* [GIVEN EXERCISE]: In the listing below, print every line from the one containing "Click the FbPou FB label tab icon" down to the one containing "The height and", with both of those lines included and no changes.

* [DATASET RECORDS]:
— Start —

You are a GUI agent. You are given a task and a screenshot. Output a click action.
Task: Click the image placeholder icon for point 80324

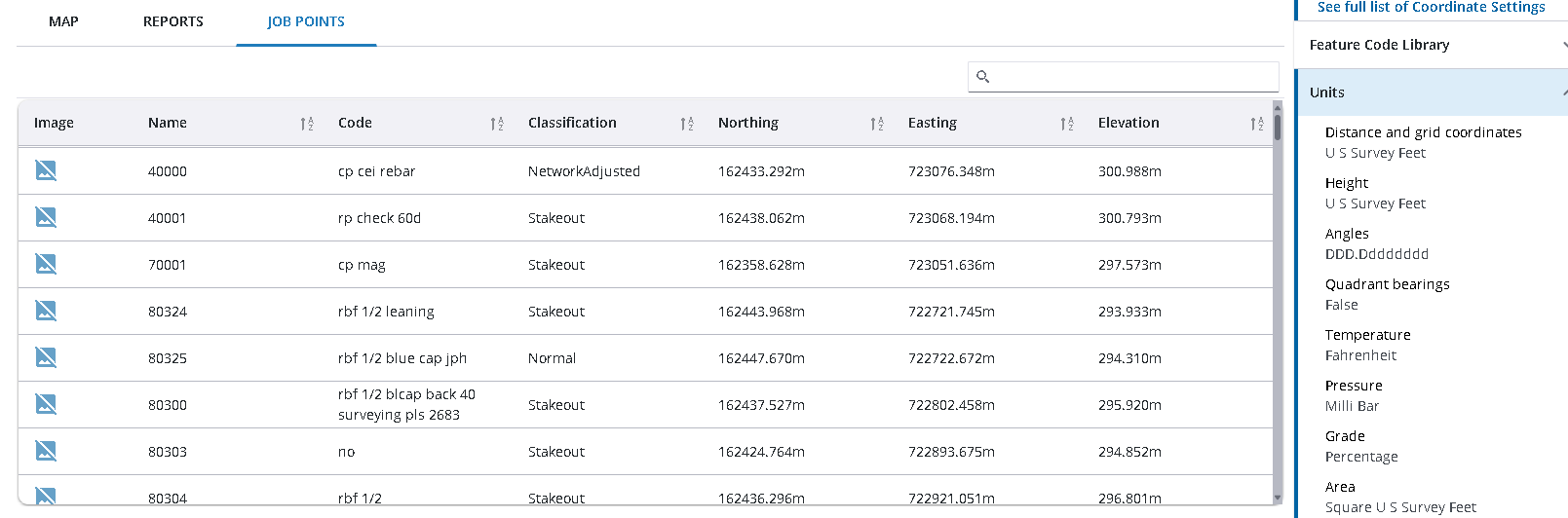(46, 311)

— End —
— Start —

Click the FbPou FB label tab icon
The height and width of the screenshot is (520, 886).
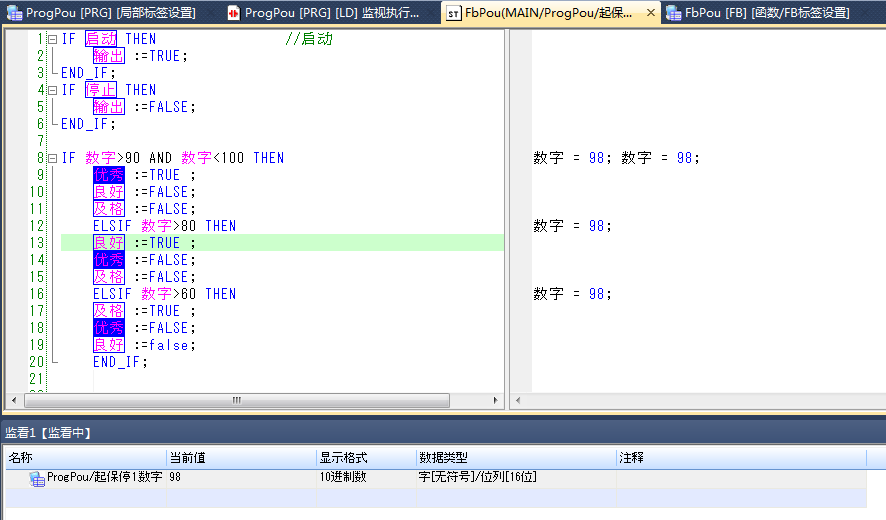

— End —

* [TASK RESPONSE]:
Click the FbPou FB label tab icon
The height and width of the screenshot is (520, 886).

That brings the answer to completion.